[YOUR ASSIGNMENT] Exactly as they appear, write the lines from the one containing "Click the Настройка... button" to the final line of the entries, leaving pictures out.
***** EXERCISE INPUT *****
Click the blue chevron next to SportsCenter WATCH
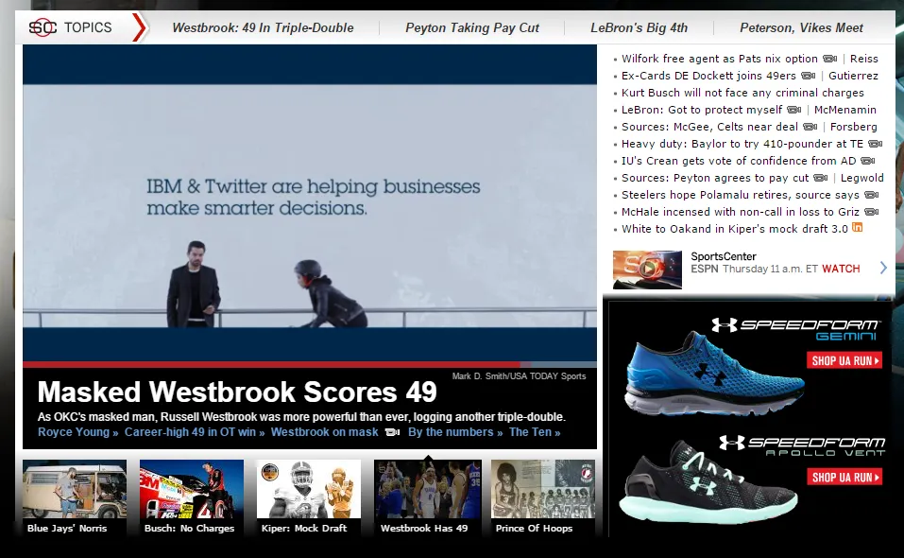This screenshot has height=558, width=904. coord(881,268)
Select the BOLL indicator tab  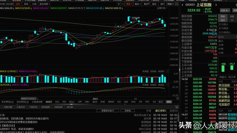point(72,102)
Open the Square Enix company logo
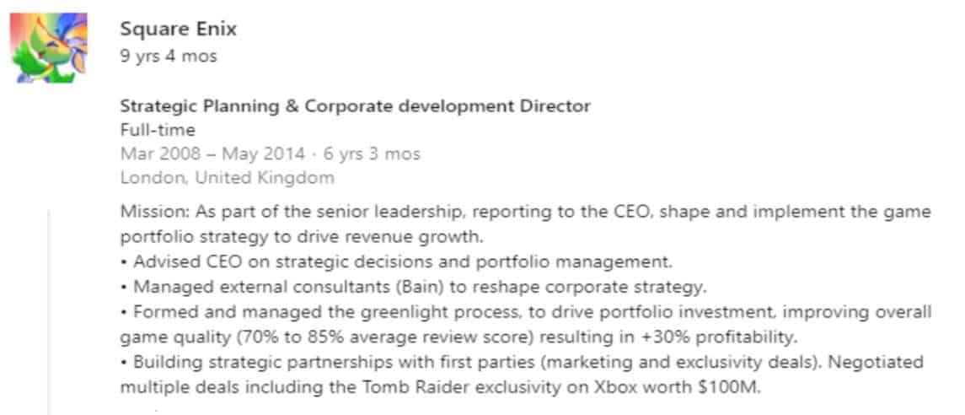The image size is (965, 415). tap(49, 47)
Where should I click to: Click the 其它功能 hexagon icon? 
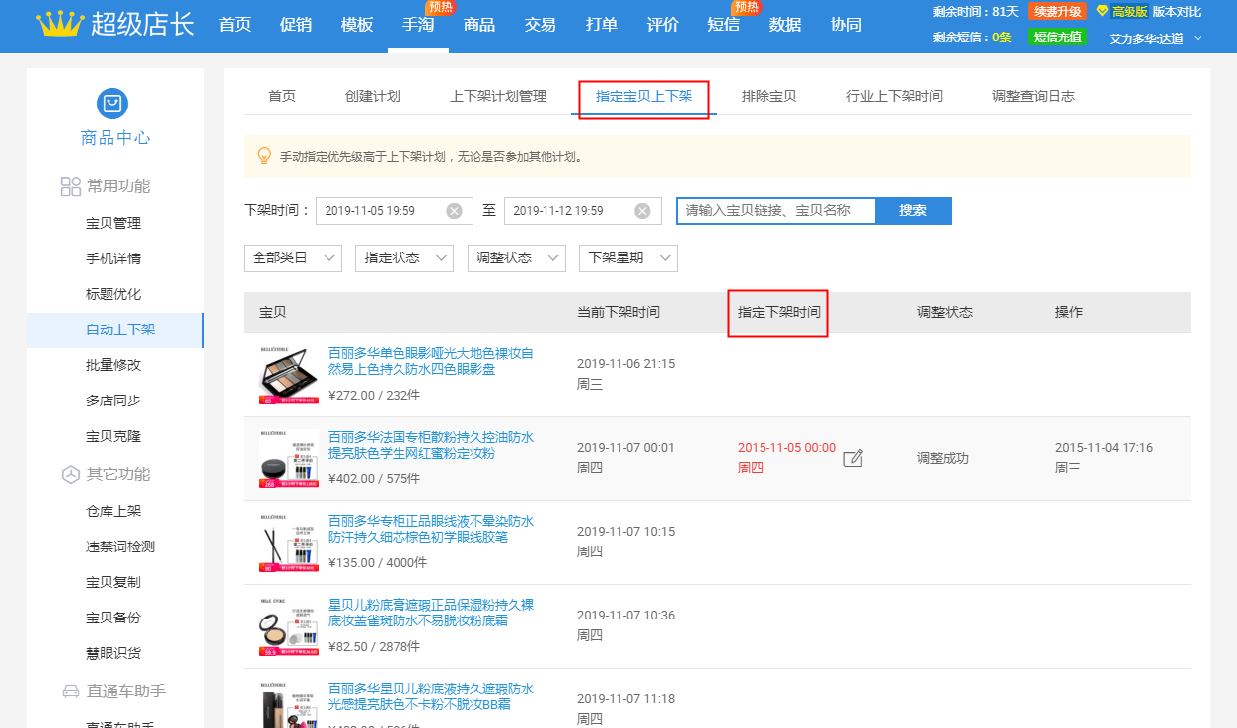70,474
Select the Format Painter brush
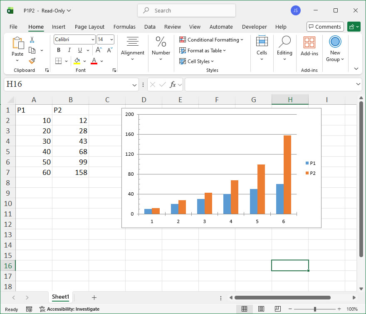The height and width of the screenshot is (314, 366). pos(32,61)

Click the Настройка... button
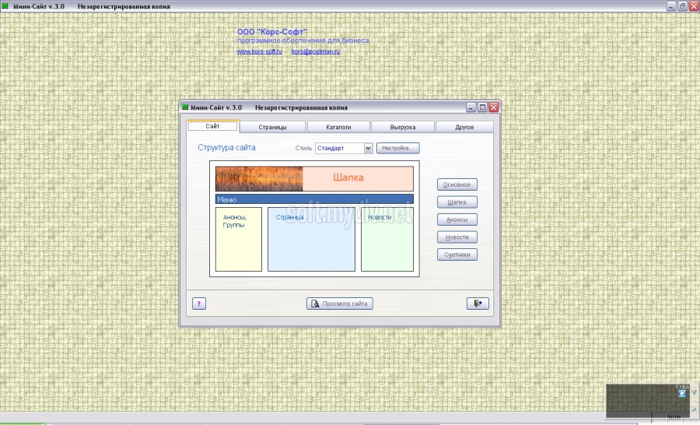click(398, 148)
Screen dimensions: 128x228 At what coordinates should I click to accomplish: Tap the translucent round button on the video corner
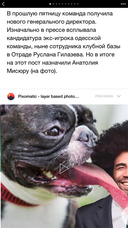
*****
[PROBLEM SOLUTION]
Click the Настройка... button
click(398, 148)
Screen dimensions: 128x228 At what coordinates should I click to accomplish: Tap the translucent round button on the video corner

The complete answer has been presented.